Selected basic model.
Selected final model
Table 3 represents the population pharmacokinetic parameter estimates and the results of nonparametric bootstrap replicates of the final pharmacokinetic model of oxycodone. Predictive checks of the final pharmacokinetic model are presented in Figure 2B. In total, 2.3% of the data were distributed outside of the 95% prediction intervals of the predictive check.
Table 3.
Parameters | Estimates (RSE, %) | CV (%) | Median (2.5–97.5%) |
---|---|---|---|
V 1 (l) = θ 1 + θ 2 × (LBM‐47) | |||
θ 1 | 11.8 (11.4) | 30.5 | 13.5 (10.6–30.1) |
θ 2 | 0.36 (31.4) | 0.393 (0.094–0.769) | |
V 2 (l) = θ 3 + θ 4 × (LBM‐47) | |||
θ 3 | 29.3 (7.3) | 21.1 | 31.0 (25.7–132) |
θ 4 | 0.671 (41.3) | 0.733 (0.101–2.07) | |
V 3 (l) = θ 5 + θ 6 × (LBM‐47) | |||
θ 5 | 121 (2.7) | 12.9 | 122 (113–150 000) |
θ 6 | 1.48 (23.9) | 1.24 (0.0001–31.55) | |
CL (l/min) = θ 7 ‐(age/58) θ8 | |||
θ 7 | 1.58 (1.7) | 26.2 | 1.56 (0.09–1.61) |
θ 8 | 0.203 (40.2) | 0.216 (0.0008–0.692) | |
Q 1 (l min −1 ) | 2.52 (15.3) | 48.1 | 2.78 (2.02–3.81) |
Q 2 (l min −1 ) | 1.81 (11.4) | 42.9 | 1.71 (0.37–2.04) |
σ 1 | 0.185 (10.5) | — | 0.145 (0.001–0.362) |
σ 2 | 0.081 (1.745) | — | 0.085 (0.057–0.154) |
A log‐normal distribution of inter‐individual random variability was assumed. Residual random variability was modelled using an additive (σ1) plus proportional (σ2) error model. Non‐parametric bootstrap analysis was repeated 2000 times. RSE, relative standard error = SE/mean × 100 (%). LBM, lean body mass calculated using the Janmahasatian formula 24.

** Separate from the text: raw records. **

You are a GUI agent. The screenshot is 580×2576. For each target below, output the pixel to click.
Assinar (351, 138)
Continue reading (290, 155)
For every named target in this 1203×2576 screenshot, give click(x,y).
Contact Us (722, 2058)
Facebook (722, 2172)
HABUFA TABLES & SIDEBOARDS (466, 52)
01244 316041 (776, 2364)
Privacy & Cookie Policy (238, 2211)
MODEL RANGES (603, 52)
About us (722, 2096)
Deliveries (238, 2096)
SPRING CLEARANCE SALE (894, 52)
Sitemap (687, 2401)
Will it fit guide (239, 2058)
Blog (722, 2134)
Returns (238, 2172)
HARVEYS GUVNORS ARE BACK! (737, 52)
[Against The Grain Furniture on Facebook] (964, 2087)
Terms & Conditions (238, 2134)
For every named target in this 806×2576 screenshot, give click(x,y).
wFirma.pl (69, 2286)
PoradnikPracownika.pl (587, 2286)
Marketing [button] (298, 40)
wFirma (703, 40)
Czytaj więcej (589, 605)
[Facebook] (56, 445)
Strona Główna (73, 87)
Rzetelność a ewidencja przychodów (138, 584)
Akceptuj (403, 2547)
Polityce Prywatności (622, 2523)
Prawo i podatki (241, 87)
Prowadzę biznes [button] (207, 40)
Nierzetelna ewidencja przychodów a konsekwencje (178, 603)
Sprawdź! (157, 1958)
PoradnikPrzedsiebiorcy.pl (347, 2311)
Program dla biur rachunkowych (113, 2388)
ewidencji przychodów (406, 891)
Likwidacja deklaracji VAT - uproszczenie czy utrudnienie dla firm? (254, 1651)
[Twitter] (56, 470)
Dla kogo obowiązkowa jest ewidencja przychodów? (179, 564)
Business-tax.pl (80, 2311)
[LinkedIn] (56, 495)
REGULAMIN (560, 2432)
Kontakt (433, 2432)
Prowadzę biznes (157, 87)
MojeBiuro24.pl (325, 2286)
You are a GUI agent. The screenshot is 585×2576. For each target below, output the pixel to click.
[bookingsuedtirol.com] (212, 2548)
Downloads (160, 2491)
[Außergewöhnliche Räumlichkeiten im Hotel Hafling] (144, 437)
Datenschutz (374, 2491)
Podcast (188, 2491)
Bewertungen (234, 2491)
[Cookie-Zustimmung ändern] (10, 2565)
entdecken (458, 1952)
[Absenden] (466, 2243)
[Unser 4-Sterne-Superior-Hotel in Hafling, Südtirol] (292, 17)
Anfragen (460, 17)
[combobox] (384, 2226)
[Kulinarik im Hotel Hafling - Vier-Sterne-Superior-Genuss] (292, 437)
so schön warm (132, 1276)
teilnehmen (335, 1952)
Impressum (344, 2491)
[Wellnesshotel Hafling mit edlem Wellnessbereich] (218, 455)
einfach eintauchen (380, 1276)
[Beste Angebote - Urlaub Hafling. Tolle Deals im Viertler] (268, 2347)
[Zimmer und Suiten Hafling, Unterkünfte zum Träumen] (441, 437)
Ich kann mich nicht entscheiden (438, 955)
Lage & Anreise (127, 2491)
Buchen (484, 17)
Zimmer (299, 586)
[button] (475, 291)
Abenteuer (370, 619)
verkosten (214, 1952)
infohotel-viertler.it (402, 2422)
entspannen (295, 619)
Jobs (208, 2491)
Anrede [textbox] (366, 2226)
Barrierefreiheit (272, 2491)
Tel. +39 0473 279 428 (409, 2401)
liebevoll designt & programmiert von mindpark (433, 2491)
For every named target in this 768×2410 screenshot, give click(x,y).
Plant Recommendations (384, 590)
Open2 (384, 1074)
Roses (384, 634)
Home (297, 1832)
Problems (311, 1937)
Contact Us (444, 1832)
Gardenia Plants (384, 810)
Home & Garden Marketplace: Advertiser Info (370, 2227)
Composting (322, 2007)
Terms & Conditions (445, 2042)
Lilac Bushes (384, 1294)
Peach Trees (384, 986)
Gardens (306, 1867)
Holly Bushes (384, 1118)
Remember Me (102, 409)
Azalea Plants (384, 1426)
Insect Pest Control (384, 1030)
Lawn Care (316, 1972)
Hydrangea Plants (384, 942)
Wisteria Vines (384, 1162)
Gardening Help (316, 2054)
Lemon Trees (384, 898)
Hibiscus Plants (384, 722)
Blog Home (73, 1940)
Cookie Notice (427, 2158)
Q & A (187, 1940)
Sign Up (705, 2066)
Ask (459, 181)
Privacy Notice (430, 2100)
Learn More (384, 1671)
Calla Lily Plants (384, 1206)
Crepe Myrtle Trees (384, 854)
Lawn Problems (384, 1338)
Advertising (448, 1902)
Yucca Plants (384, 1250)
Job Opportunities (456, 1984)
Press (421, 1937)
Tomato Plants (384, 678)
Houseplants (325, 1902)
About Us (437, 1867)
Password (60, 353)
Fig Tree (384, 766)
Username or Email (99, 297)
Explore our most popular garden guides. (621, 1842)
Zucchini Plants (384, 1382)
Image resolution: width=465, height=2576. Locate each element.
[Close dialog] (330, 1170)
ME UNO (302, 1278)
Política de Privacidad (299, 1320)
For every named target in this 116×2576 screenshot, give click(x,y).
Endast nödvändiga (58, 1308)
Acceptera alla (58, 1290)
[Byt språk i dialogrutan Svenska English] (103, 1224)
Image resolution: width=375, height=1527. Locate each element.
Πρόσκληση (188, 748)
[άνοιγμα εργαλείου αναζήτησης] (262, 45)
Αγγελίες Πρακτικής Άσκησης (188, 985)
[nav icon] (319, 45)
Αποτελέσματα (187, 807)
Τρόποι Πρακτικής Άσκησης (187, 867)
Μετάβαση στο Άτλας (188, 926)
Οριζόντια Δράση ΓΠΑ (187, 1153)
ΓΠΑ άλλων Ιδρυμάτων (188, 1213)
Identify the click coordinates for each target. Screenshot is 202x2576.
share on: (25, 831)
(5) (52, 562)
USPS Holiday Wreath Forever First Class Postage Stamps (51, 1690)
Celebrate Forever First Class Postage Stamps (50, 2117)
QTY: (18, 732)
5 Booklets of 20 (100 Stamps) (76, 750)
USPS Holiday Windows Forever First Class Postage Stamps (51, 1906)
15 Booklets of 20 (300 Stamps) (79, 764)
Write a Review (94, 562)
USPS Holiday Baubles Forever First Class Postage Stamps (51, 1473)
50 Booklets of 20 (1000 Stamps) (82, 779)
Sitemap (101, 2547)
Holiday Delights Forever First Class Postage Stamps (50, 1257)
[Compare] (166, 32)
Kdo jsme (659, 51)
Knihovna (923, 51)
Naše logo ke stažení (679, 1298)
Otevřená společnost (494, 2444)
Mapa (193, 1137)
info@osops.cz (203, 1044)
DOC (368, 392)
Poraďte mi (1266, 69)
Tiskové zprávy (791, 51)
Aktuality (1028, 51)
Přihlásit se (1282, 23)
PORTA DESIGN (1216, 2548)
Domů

MEC, MEAC and analgesic potency
Total doses of 8 (6–12) mg and 2 (2–4) mg of oxycodone were required to achieve the first and second MEAC, respectively. A total of 200 plasma concentration measurements from 50 patients was used to determine MEC and MEAC and to perform the logistic regression analysis. At the first onset of pain (the first MEC), the median plasma concentration of oxycodone was 31.5 ng ml−1 (95% CI: 19.2–42.8 ng ml−1). At the first pain relief (the first MEAC), the median plasma concentration was 74.1 ng ml−1 (29.2–128.3 ng ml−1). The second MEC and MEAC were 63.4 (15.6–120.1) and 76.1 (32.9–132.7) ng ml−1, respectively (Figure 3). The relationship between the probability of analgesia and the measured plasma oxycodone concentration is shown in Figure 4. The C p50 (the measured plasma oxycodone concentration that was associated with a 50% probability of analgesia) estimate (SE) was 59.9 (2.40) ng ml−1. The γ estimate (SE) and the inter‐individual variability presented as %CV were 3.73 (0.729) and 182%, respectively.
Simulation
The predicted oxycodone concentration in the plasma over time after an intravenous bolus and on continuous infusion using IV PCA are shown in Figure 5. This simulation showed that when the oxycodone loading dose was the dose approved by the MFDS (2 mg), it generated plasma oxycodone concentrations over time after surgery that were less than the MEC (Figure 4A). In contrast, when a 0.1 mg kg−1 bolus of oxycodone (6.5 mg for a 65 kg person) was administered as the loading dose, it generated concentrations that were higher than the MEC for 30 min after the end of surgery (Figure 4B). In another simulation, an intravenous oxycodone loading dose of 0.1 mg kg−1 was administered at the end of surgery, and intravenous PCA with or without 1 mg h−1 background infusion was started 5 min later. During the immediate postoperative period, the MEAC was most rapidly attained when both the higher loading dose (0.1 mg ml−1) and background infusion were used (Figure 4C and 4D).
Safety analysis
In the pharmacokinetic study, there were six adverse events in five patients during the study period. All were mild (n = 4) or moderate (n = 2) and were not caused by oxycodone. All of the adverse events resolved completely without sequelae. In one patient, the adverse event was generalized oedema that occurred after intravenous administration of 10 mg metoclopramide; it resolved after intravenous administration of 4 mg chlorpheniramine maleate. In two other patients, the adverse events were transient hyperthermia (38.5°C) and hypertension (175/93 mm Hg), which occurred on postoperative days 1 and 2, respectively; both events resolved spontaneously. In the fourth patient, the adverse event was nausea and vomiting, which occurred after administration of intravenous prophylactic antibiotics; the event resolved spontaneously after the patient emerged from anaesthesia. In the fifth patient, the adverse event was an increase in plasma creatinine level from 1.23 to 4.19 mg dl−1; this event arose after a magnetic resonance imaging scan.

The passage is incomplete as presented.